**Short task 1**. List every distinct calendar date mentioned in the Fair Work Commission excerpt, each given once.
**Short task 2**. Write the next part of the Fair Work Commission excerpt, picking up right after its final sentence.

--- Start Text excerpt ---

Can you please request my original contract, letter of transfer and exit letter. I have requested and they will not provide.”
[7] On 19 July 2021, the following correspondence was sent by my chambers to Ms Kljaic, copying in the Respondent:
“Dear Ms Kljaic
Chambers kindly reminds the parties that all correspondence directed to the Commission in respect of this matter must copy-in all parties to this matter.
As to your request below, the Commissioner advises that it is open to you to complete and file a Form F52 “Application for an order for production of documents, records or information to the Commission”.
The form for doing this is available from the link below and copies of the form are also attached:
Order requiring production of documents etc to Fair Work Commission | Fair Work Commission (fwc.gov.au)
When lodging the form with Chambers, you must copy the Respondent in your email.”
[8] Ms Kljaic failed to file her material by 20 July 2021. An extension of time had not been sought by Ms Kljaic, however I considered it suitable to grant one until 27 July 2021. On 26 July 2021, the following correspondence was sent by my chambers to Ms Kljaic, copying in the Respondent:
“Dear Ms Kljaic
I refer to the above matter in which you are the Applicant.
The Directions made on 29 April 2021 (attached) required you to provide the material listed by no later than 4:00pm Tuesday, 20 July 2021.
To date, Chambers has not received your material as outlined in Direction [1].
The Commissioner now directs that the Applicant file her material as outlined in Direction [1] of the Directions dated 29 April 2021 by 4:00pm (AEST) Tuesday, 27 July 2021.
If the Applicant fails to provide her material in accordance with the above by that time, this matter will be listed for a non-compliance hearing at 9:15am (AEST) on Friday, 30 July 2021, where the Applicant will risk having her application dismissed for want of prosecution.
The Commissioner wishes to draw the Applicant’s attention to the procedural power in s.587 of the Fair Work Act 2009 (attached).
The power of the Commission to dismiss an application for want of prosecution rests in s.587(1)(c).
The application may be found to have no reasonable prospect of success if the Applicant will not provide the evidence required and directed to the Commission.”

--- End Text excerpt ---
--- Start Supplied entries ---

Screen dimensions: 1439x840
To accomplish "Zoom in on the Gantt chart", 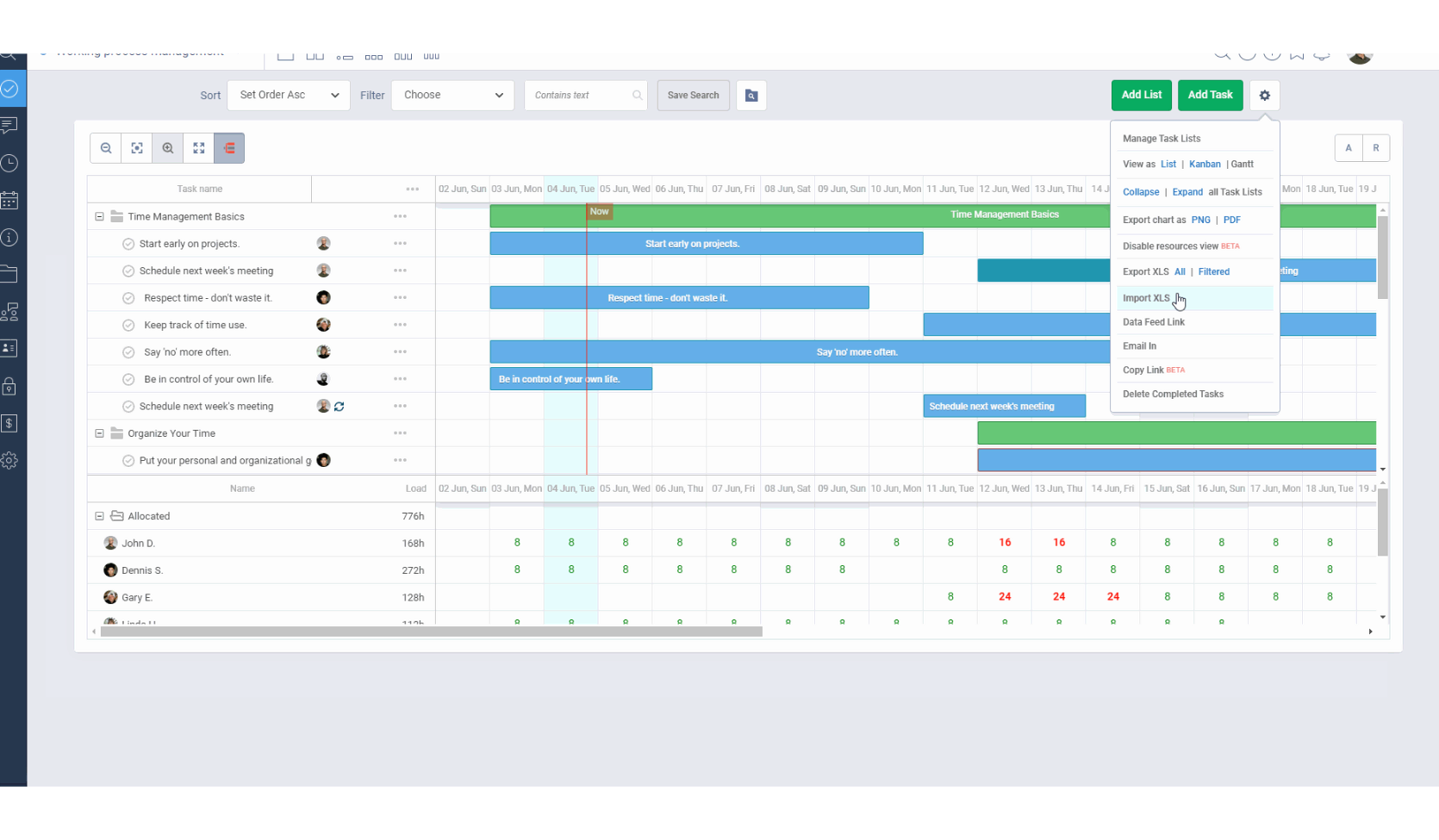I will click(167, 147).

--- End Supplied entries ---
--- Start Supplied entries ---

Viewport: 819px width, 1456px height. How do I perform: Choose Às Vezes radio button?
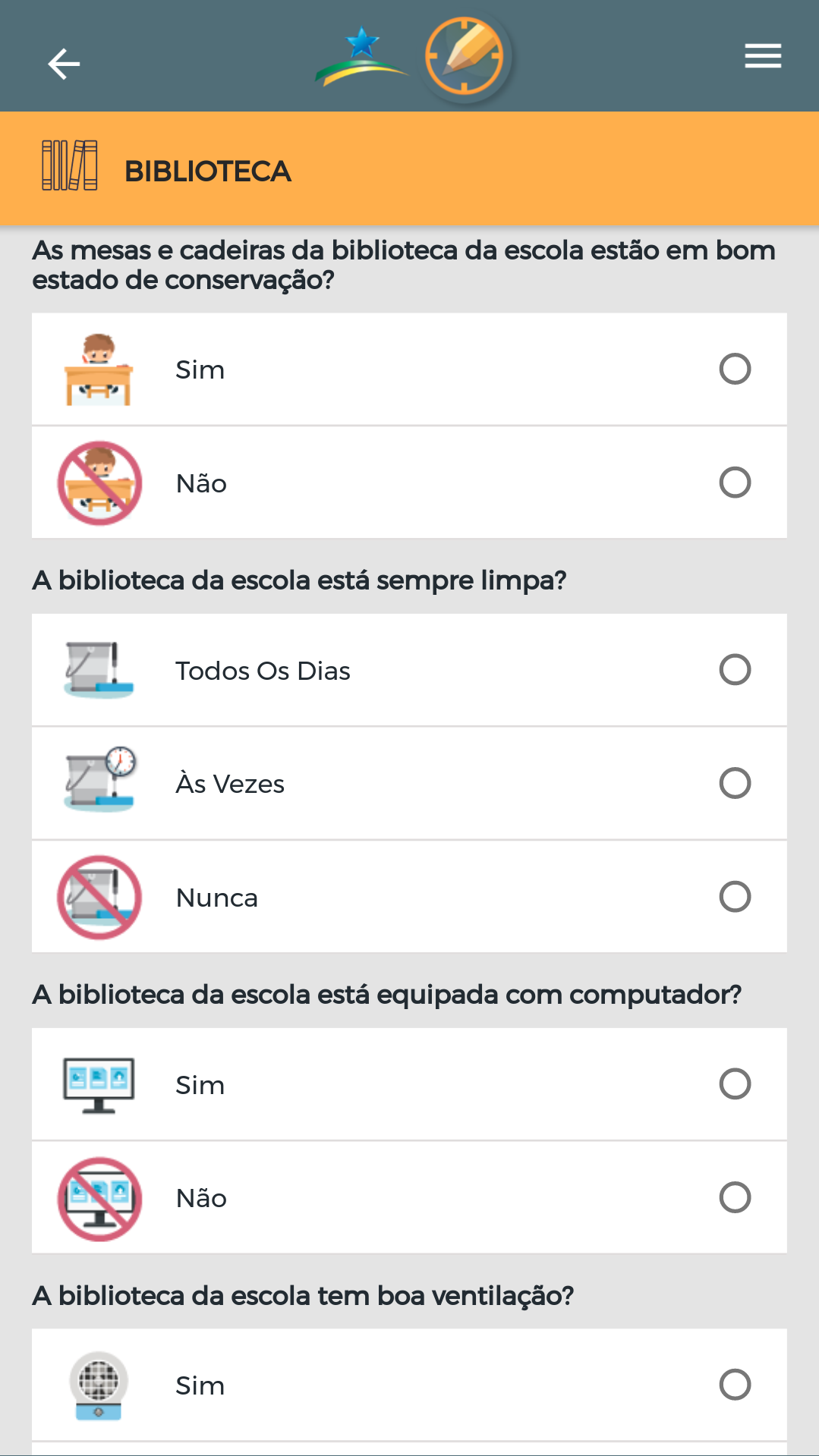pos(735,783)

--- End Supplied entries ---

**Written response 1**.
19 July 2021
20 July 2021
27 July 2021
26 July 2021
29 April 2021
30 July 2021

**Written response 2**.
[9] Ms Kljaic again failed to file the material as directed. Accordingly, the non-compliance hearing of 30 July 2021 occurred. Ms Kljaic attended, together with Ms Tarman and Ms Lyndal Bailey for the Respondent.
[10] Ms Kljaic offered no reason, other than she was busy, for not having complied with the directions to file her material. She committed, on record, to filing and serving her material by no later than 4 August 2021. Amended directions were issued, noting the hearing date now had to be vacated given Ms Kljaic’s failure to meet the directed timetable for the filing of material.
[11] On 4 August 2021, Ms Kljaic rang my chambers and spoke briefly with my Associate. Later the same day she sent the following email, which I understand, in addition to her initial application to be the totality of her written material she wished for the Commission to consider constituting her evidence and submissions in her application:
“Good afternoon.
In support of my submission. I am stating that I was unfairly dismissed. My initial submission outlined the events that occurred leading up to my dismissal.
There are so many examples that I can provide to support my claim. I was asked by Deb Birdthistle, after Ms White started “ what did I want to do with my career, did I want to go back to Suncorp”. Richard Potts “ I thought we would lose you when we transferred you to Woolongabba, extra 30 minutes travel each way for you”.
Everything possible was done to push me out. To be told “ good luck to her getting a job with Eagers again” - why? What did I do to Eagers? Ceased contact with an individual that was mentally abusing me? So I need to lose my job as well?
I was told that I will get paid for deals delivered after I left. I haven’t been paid for a deal to date. I left with 40 applications/contracts handed over, estimate $3000 income per contract.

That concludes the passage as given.